== WORK INSTRUCTIONS ==
Format the entries below as a Markdown table with the columns Row and Line. Give each non-blank line its own row with a running number.
****************************************
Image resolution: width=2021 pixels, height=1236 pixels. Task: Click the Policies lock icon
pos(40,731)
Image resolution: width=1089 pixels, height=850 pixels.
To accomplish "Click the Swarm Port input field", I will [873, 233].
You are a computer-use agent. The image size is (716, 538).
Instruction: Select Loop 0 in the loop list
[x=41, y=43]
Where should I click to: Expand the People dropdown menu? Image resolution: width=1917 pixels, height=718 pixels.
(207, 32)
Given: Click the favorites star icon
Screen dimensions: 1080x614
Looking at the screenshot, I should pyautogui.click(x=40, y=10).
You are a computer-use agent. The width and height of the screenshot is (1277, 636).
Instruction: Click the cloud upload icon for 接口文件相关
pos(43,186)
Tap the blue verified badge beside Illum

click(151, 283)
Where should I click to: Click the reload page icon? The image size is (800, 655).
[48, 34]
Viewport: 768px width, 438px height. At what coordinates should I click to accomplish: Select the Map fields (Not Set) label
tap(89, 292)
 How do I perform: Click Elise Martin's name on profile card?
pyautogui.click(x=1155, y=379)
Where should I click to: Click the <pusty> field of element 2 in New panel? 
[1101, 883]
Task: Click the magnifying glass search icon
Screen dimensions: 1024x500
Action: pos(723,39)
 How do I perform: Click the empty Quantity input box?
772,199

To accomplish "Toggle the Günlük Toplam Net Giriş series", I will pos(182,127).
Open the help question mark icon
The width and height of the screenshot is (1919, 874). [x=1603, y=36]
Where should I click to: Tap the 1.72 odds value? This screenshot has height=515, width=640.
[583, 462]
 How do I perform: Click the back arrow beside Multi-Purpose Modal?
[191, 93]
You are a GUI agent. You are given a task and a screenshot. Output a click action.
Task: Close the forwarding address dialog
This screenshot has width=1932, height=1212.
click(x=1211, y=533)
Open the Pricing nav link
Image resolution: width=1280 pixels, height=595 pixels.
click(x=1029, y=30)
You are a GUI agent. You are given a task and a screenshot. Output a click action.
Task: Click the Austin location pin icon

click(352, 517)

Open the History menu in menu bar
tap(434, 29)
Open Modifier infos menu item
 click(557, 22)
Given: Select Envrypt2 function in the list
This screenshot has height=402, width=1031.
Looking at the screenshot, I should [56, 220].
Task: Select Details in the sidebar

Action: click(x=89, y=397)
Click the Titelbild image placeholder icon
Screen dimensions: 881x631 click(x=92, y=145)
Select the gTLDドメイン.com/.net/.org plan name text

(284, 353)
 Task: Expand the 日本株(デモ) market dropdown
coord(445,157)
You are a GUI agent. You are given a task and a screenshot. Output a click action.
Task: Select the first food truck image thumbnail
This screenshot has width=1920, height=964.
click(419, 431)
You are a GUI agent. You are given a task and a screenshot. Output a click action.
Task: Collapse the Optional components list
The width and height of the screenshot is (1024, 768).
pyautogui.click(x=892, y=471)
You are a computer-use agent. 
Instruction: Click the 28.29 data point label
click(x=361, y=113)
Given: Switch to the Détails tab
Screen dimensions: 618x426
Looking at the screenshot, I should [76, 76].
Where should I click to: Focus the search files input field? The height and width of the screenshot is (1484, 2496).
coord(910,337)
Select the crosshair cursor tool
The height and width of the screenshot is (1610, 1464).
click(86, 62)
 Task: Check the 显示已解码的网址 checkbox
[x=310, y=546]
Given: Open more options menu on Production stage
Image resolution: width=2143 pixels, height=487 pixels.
****************************************
== REPLY ==
| Row | Line |
|---|---|
| 1 | Image resolution: width=2021 pixels, height=1236 pixels. Task: Click the Policies lock icon |
| 2 | pos(40,731) |
| 3 | Image resolution: width=1089 pixels, height=850 pixels. |
| 4 | To accomplish "Click the Swarm Port input field", I will [873, 233]. |
| 5 | You are a computer-use agent. The image size is (716, 538). |
| 6 | Instruction: Select Loop 0 in the loop list |
| 7 | [x=41, y=43] |
| 8 | Where should I click to: Expand the People dropdown menu? Image resolution: width=1917 pixels, height=718 pixels. |
| 9 | (207, 32) |
| 10 | Given: Click the favorites star icon |
| 11 | Screen dimensions: 1080x614 |
| 12 | Looking at the screenshot, I should pyautogui.click(x=40, y=10). |
| 13 | You are a computer-use agent. The width and height of the screenshot is (1277, 636). |
| 14 | Instruction: Click the cloud upload icon for 接口文件相关 |
| 15 | pos(43,186) |
| 16 | Tap the blue verified badge beside Illum |
| 17 | click(151, 283) |
| 18 | Where should I click to: Click the reload page icon? The image size is (800, 655). |
| 19 | [48, 34] |
| 20 | Viewport: 768px width, 438px height. At what coordinates should I click to accomplish: Select the Map fields (Not Set) label |
| 21 | tap(89, 292) |
| 22 |  How do I perform: Click Elise Martin's name on profile card? |
| 23 | pyautogui.click(x=1155, y=379) |
| 24 | Where should I click to: Click the <pusty> field of element 2 in New panel?  |
| 25 | [1101, 883] |
| 26 | Task: Click the magnifying glass search icon |
| 27 | Screen dimensions: 1024x500 |
| 28 | Action: pos(723,39) |
| 29 |  How do I perform: Click the empty Quantity input box? |
| 30 | 772,199 |
| 31 | To accomplish "Toggle the Günlük Toplam Net Giriş series", I will pos(182,127). |
| 32 | Open the help question mark icon |
| 33 | The width and height of the screenshot is (1919, 874). [x=1603, y=36] |
| 34 | Where should I click to: Tap the 1.72 odds value? This screenshot has height=515, width=640. |
| 35 | [583, 462] |
| 36 |  How do I perform: Click the back arrow beside Multi-Purpose Modal? |
| 37 | [191, 93] |
| 38 | You are a GUI agent. You are given a task and a screenshot. Output a click action. |
| 39 | Task: Close the forwarding address dialog |
| 40 | This screenshot has width=1932, height=1212. |
| 41 | click(x=1211, y=533) |
| 42 | Open the Pricing nav link |
| 43 | Image resolution: width=1280 pixels, height=595 pixels. |
| 44 | click(x=1029, y=30) |
| 45 | You are a GUI agent. You are given a task and a screenshot. Output a click action. |
| 46 | Task: Click the Austin location pin icon |
| 47 | click(352, 517) |
| 48 | Open the History menu in menu bar |
| 49 | tap(434, 29) |
| 50 | Open Modifier infos menu item |
| 51 |  click(557, 22) |
| 52 | Given: Select Envrypt2 function in the list |
| 53 | This screenshot has height=402, width=1031. |
| 54 | Looking at the screenshot, I should [56, 220]. |
| 55 | Task: Select Details in the sidebar |
| 56 | Action: click(x=89, y=397) |
| 57 | Click the Titelbild image placeholder icon |
| 58 | Screen dimensions: 881x631 click(x=92, y=145) |
| 59 | Select the gTLDドメイン.com/.net/.org plan name text |
| 60 | (284, 353) |
| 61 |  Task: Expand the 日本株(デモ) market dropdown |
| 62 | coord(445,157) |
| 63 | You are a GUI agent. You are given a task and a screenshot. Output a click action. |
| 64 | Task: Select the first food truck image thumbnail |
| 65 | This screenshot has width=1920, height=964. |
| 66 | click(419, 431) |
| 67 | You are a GUI agent. You are given a task and a screenshot. Output a click action. |
| 68 | Task: Collapse the Optional components list |
| 69 | The width and height of the screenshot is (1024, 768). |
| 70 | pyautogui.click(x=892, y=471) |
| 71 | You are a computer-use agent.  |
| 72 | Instruction: Click the 28.29 data point label |
| 73 | click(x=361, y=113) |
| 74 | Given: Switch to the Détails tab |
| 75 | Screen dimensions: 618x426 |
| 76 | Looking at the screenshot, I should [76, 76]. |
| 77 | Where should I click to: Focus the search files input field? The height and width of the screenshot is (1484, 2496). |
| 78 | coord(910,337) |
| 79 | Select the crosshair cursor tool |
| 80 | The height and width of the screenshot is (1610, 1464). |
| 81 | click(86, 62) |
| 82 |  Task: Check the 显示已解码的网址 checkbox |
| 83 | [x=310, y=546] |
| 84 | Given: Open more options menu on Production stage |
| 85 | Image resolution: width=2143 pixels, height=487 pixels. |